Geniş vakitlerin garantisi yok ki bu yüzden dolu dolu yaşanmalı dar zamanlar, pişmanlıklarıyla girmemeli tabuta insanlar!.. Ve insanlar pişmanlıklarıyla omuzlamamalı tabutları, mezar taşları dinlememeli yürekten taşanları…

Hatice Başkapan
haticebaskapan@hotmail.com -
Sevgileri yarınlara bıraktınız, diyor şair. Biz sevgileri yarınlara mı bıraktık yoksa tamamen mi bıraktık emin olamıyorum. Her şey ve herkes sanki her an elimizin altında, yanı başımızda olacak zannediyoruz yahut öyleymiş gibi hareket ediyoruz. Kalplerimizi nasıl da mühürlüyor ertelemek hastalığımız. Bugünlerimizi ziyan ederken “Yarın yaparım, yarın ararım, yarın söylerim, yarın giderim…”lerimiz, yarınlarımızı da -varsa tabii- ipotek ediyor.
Tabutlar, insan ölülerinden ziyade insan pişmanlıkları taşıyor gibi geliyor bana. Yaptıklarından pişman insanları, söylediklerinden pişman, öfkelerinden, vefasızlıklarından, ön yargılarından ama en çok, yapmayı düşünüp de bir türlü fırsat bulamamaktan(!), yapmamış olmaktan pişman insanları…
Ertelemeden yaşamalı bu yüzden, “henüz vakit varken”, henüz geç değilken… Açılacakken aranmalı telefonlar, kara kilit vurulmamışken çalınmalı kapılar, muhatabı duyabilecekken söylenmeli kalbi dolduran duygular… Geniş vakitlerin garantisi yok ki bu yüzden dolu dolu yaşanmalı dar zamanlar, pişmanlıklarıyla girmemeli tabuta insanlar!.. Ve insanlar pişmanlıklarıyla omuzlamamalı tabutları, mezar taşları dinlememeli yürekten taşanları…
Bugün fiziğin geri döndürülemez (tersinmez) denilen bir yasasını okudum.
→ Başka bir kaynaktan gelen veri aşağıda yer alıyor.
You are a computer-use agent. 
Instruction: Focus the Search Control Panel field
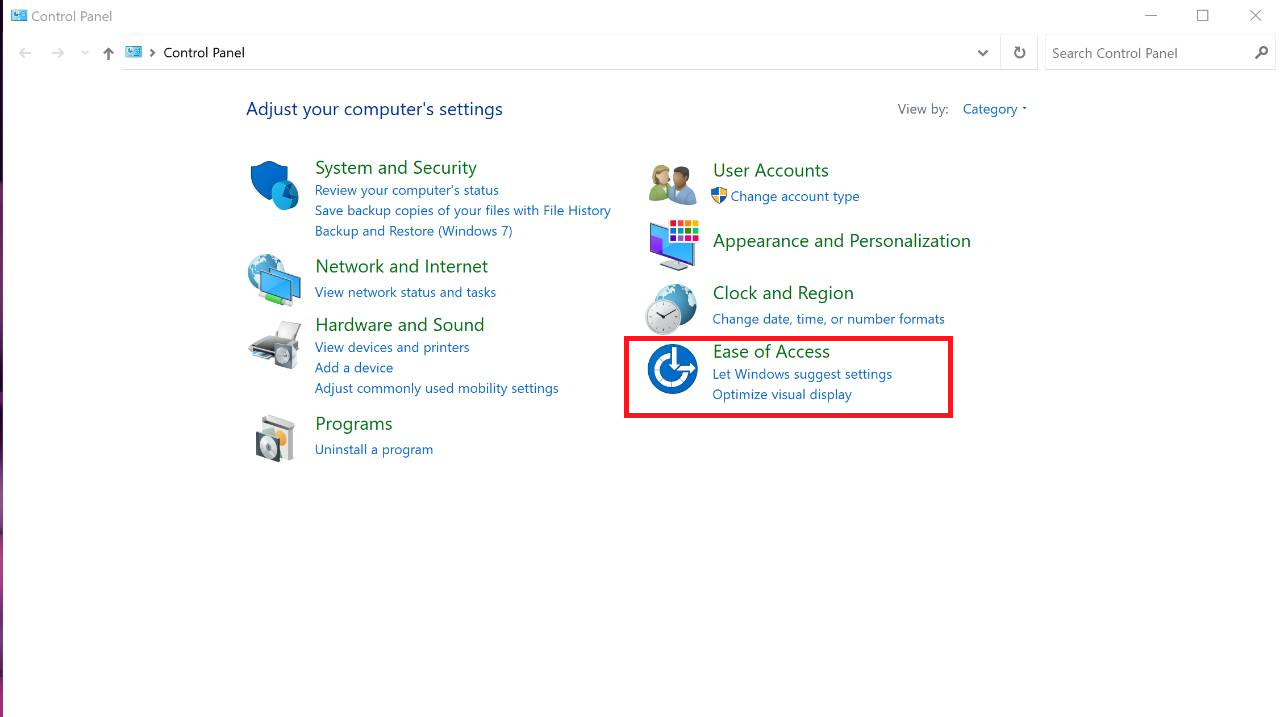[x=1148, y=53]
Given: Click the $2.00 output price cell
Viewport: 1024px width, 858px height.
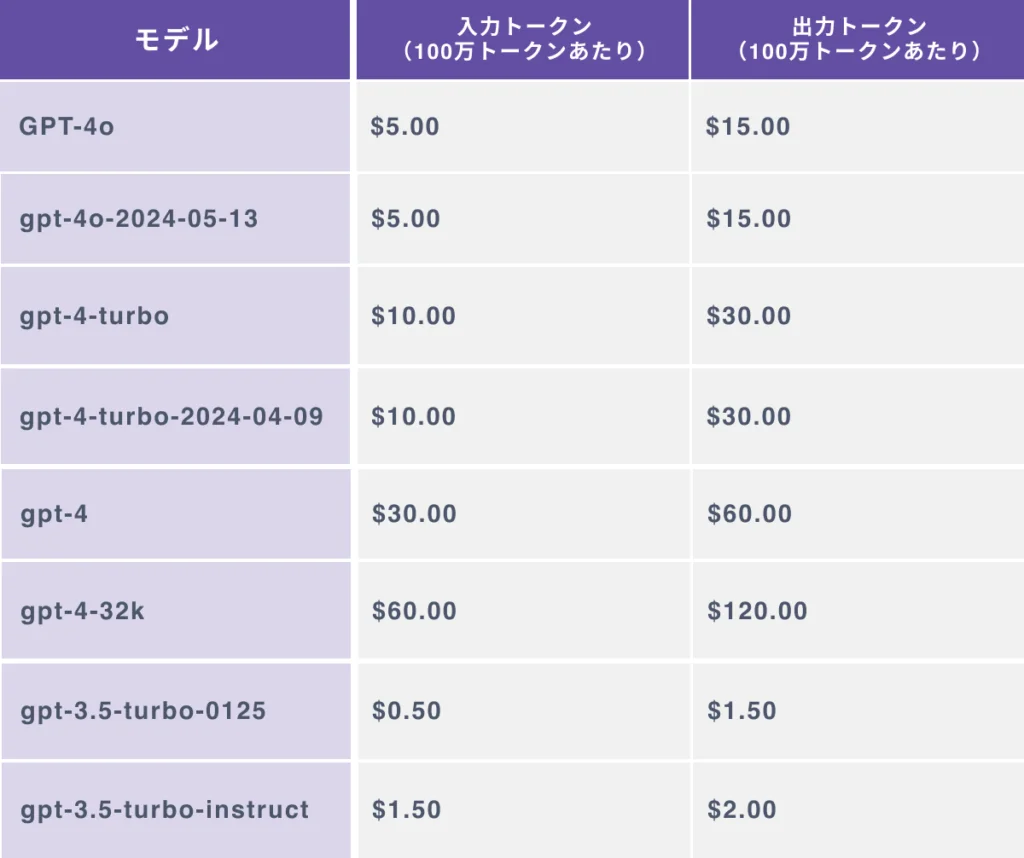Looking at the screenshot, I should (742, 809).
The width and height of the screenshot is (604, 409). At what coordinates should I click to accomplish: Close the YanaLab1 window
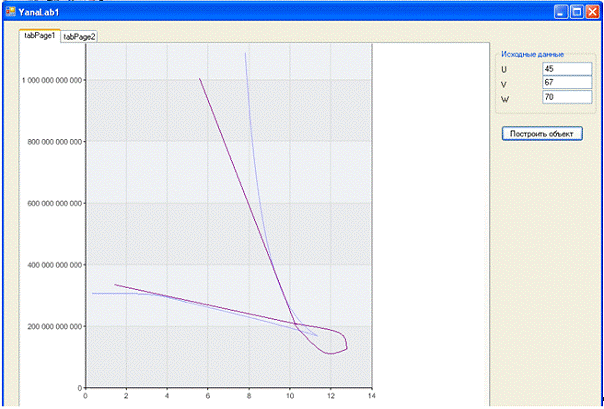[x=593, y=11]
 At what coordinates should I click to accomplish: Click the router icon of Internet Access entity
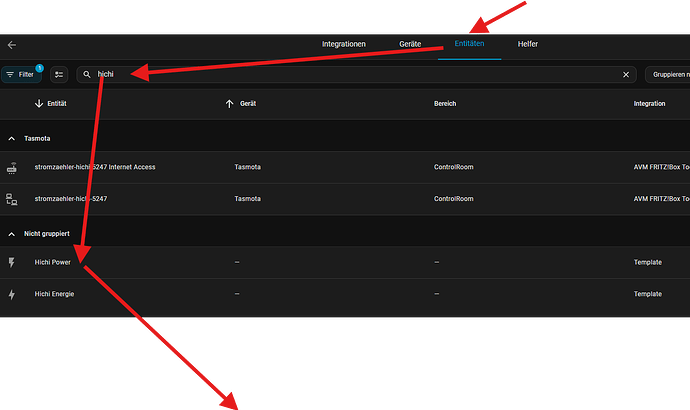point(12,167)
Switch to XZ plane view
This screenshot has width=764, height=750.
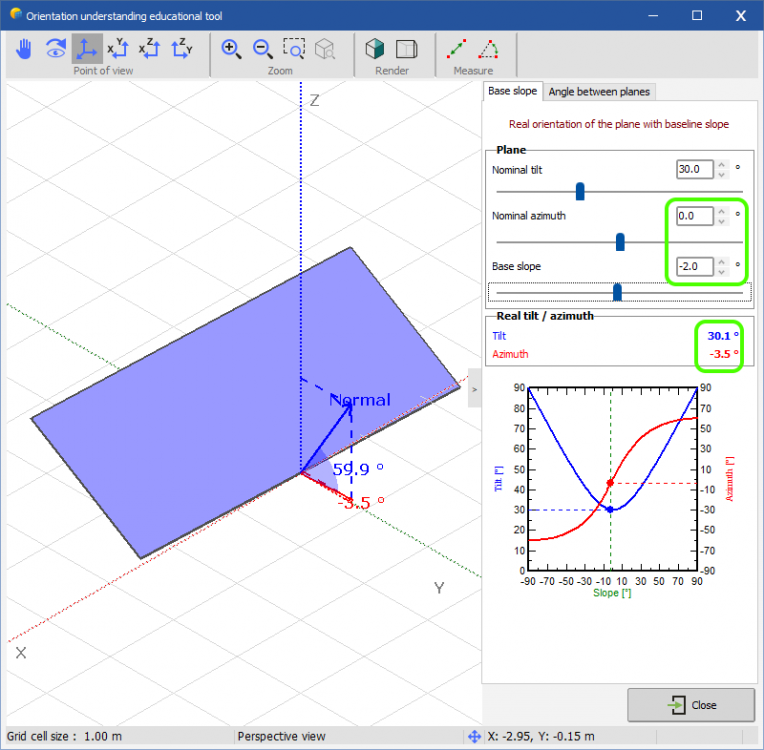click(150, 48)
Bu yasa bize, kâinattaki olaylarının geri dönüşümlerinin olmadığını söylüyor. Zaman da böyle değil mi? Geçen zamanın kaçıncı saniyesine hatta salisesine dönebiliriz ki?.. Kâinattaki geri dönüşememe hâli, insan denilen küçük âlemin de çaresizliği değil mi? Bu kadar büyükken insanın aczi, zamanı bol keseden harcamak, her şeyi ertelemek, bize armağan edilen süreyi ıskalamak neyin nesi? Tabutlarımıza pişmanlıklarımızla girelim diye mi?..
Bugün ertelemelerimizin son günü olsun hadi! Bugün niyetlerimiz için hemen harekete geçmeye söz verelim mi? Bir söz şifa olacaksa bir kalbe onu hemen söylemeli, o hasta hemen şimdi ziyaret edilmeli, o af hemen dilenmeli, o çiçek tam da şimdi gönderilmeli, o tebessüm hemen aydınlatmalı çehremizi…
Madem insan insana cennetti, beklemeden inşa edelim sevdiklerimizin cennetini. Çünkü sevgiler “yüreğimiz dalındayken” söylenmeli ve söylenince kıymetli…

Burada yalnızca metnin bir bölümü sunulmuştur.